8.1 Foreign key association
8.1.1 Ordinary foreign key association
Part of the data in the sales record table, city information table and product information table are given as below:
Sales record table (fact table):
recordid | product | product_city | sale_city | amount | … |
---|---|---|---|---|---|
sr100001 | p1006 | c105 | c103 | 603 | … |
sr100002 | p1005 | c105 | c102 | 1230 | … |
sr100003 | p1003 | c102 | c102 | 885 | … |
… | … | … | … | … | … |
City information table (dimension table):
cityid | name | state | … |
---|---|---|---|
c101 | New York | New York | … |
c102 | Miami | Florida | … |
c103 | Los Angeles | California | … |
… | … | … | … |
Product information table (dimension table):
productid | pclass | … |
---|---|---|
p1001 | A | … |
p1002 | A | … |
p1003 | B | … |
… | … | … |
Perform the following calculations based on the above data:
1. One fact table and one dimension table - aggregate the sales of each product.
2. One fact table and multiple dimension tables - count the sales of each product of each state.
3. Reuse dimension table
1) Find the sales record of product sold and manufactured in the same state.
2) Calculate the sales of product sold in California.

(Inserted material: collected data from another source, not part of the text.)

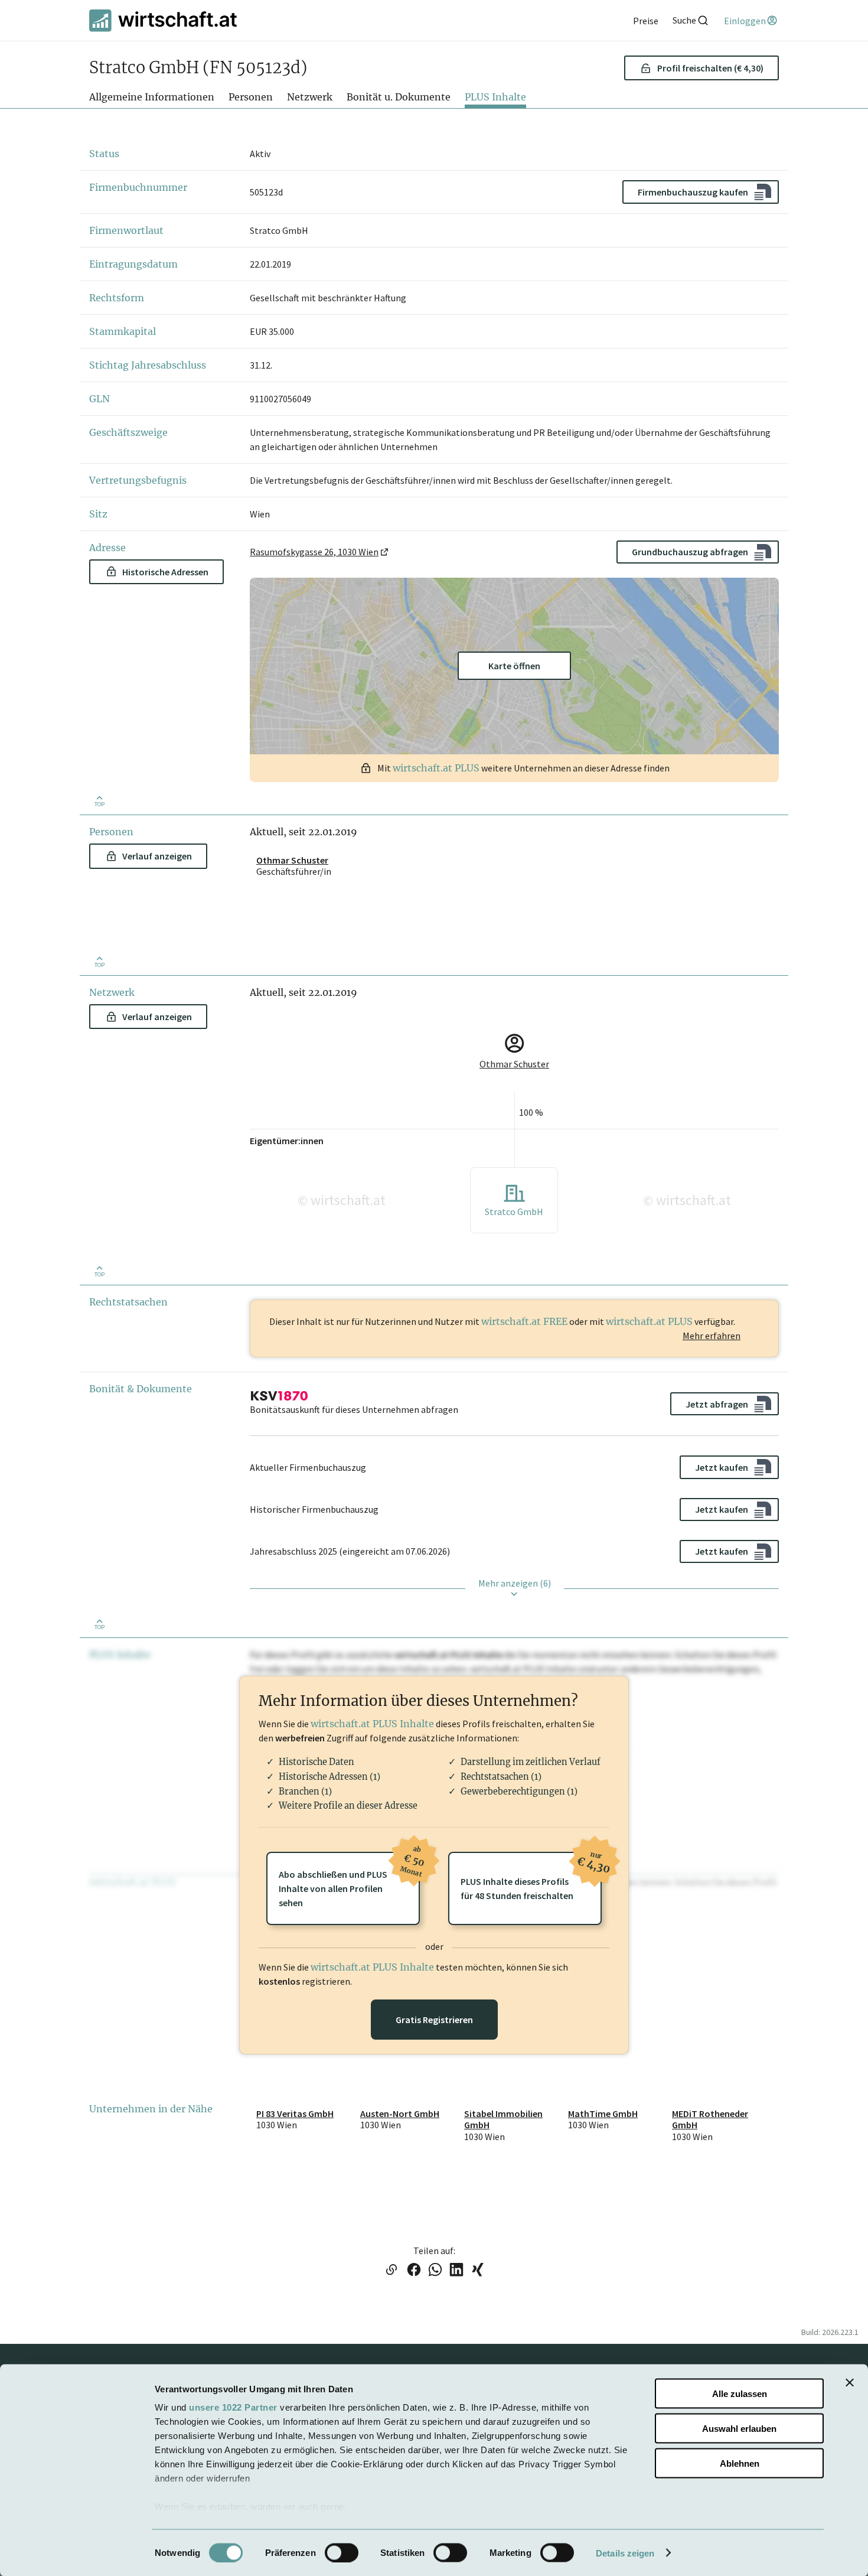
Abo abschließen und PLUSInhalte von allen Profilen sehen (349, 1880)
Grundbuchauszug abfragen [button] (690, 552)
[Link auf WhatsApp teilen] (435, 2270)
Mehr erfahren (711, 1335)
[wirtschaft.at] (163, 20)
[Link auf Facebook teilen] (414, 2270)
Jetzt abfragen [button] (717, 1404)
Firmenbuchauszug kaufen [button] (693, 192)
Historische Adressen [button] (165, 572)
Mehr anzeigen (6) (514, 1583)
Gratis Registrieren (434, 2019)
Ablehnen (739, 2463)
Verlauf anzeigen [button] (157, 856)
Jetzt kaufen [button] (721, 1467)
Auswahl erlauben (739, 2428)
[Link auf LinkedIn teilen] (456, 2270)
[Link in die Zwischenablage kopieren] (391, 2270)
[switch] (341, 2552)
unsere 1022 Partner (233, 2407)
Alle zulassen (739, 2394)
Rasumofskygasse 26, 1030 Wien (314, 552)
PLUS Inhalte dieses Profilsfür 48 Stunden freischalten (531, 1876)
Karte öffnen (514, 666)
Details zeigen (625, 2553)
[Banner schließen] (850, 2383)
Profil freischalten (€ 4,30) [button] (710, 68)
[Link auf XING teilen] (477, 2270)
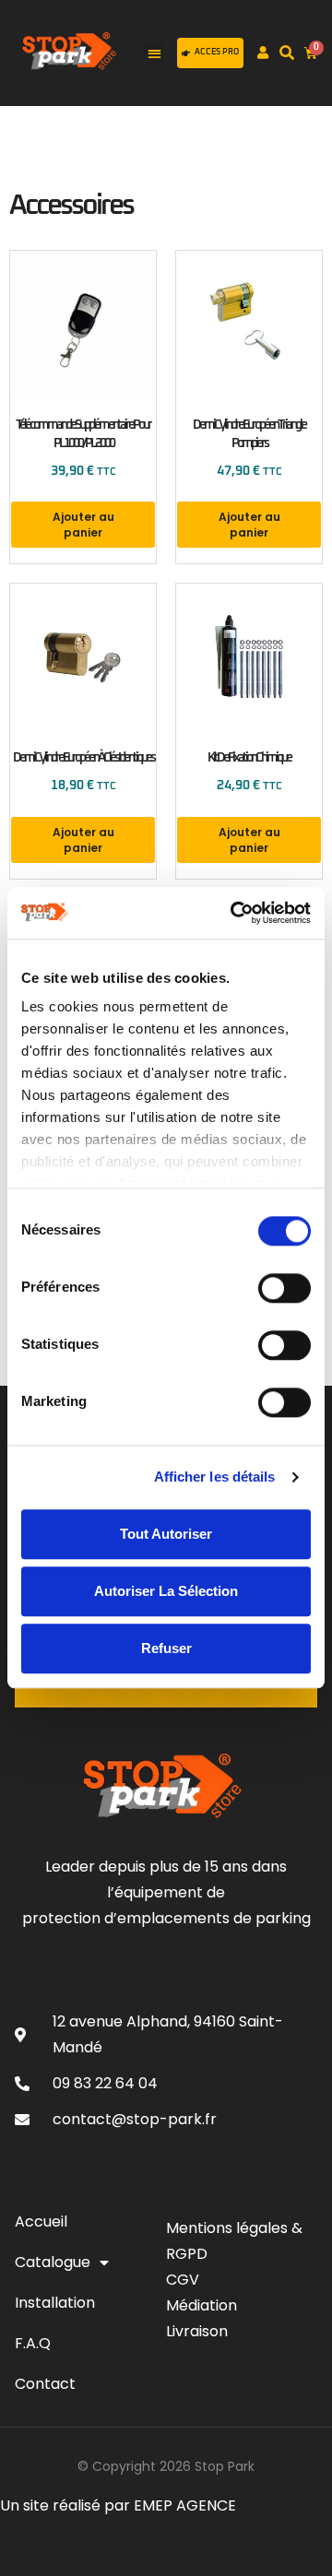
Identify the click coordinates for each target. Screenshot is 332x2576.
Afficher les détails (215, 1476)
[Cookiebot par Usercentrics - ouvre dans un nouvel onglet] (234, 913)
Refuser (166, 1648)
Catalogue (52, 2262)
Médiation (201, 2305)
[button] (154, 53)
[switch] (284, 1288)
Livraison (197, 2331)
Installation (55, 2302)
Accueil (41, 2221)
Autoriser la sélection (166, 1591)
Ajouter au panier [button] (83, 524)
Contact (45, 2383)
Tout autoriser (166, 1534)
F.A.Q (33, 2343)
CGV (184, 2279)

3) Calculate the total sales of each state as the place of production.
4. Multi-layer dimension table – find the sales records of product manufactured and sold in the same state.
Sometimes, the city information of a certain product is not in the sales record table but in the product information table. In this case, the association is a multi-layer dimension table association.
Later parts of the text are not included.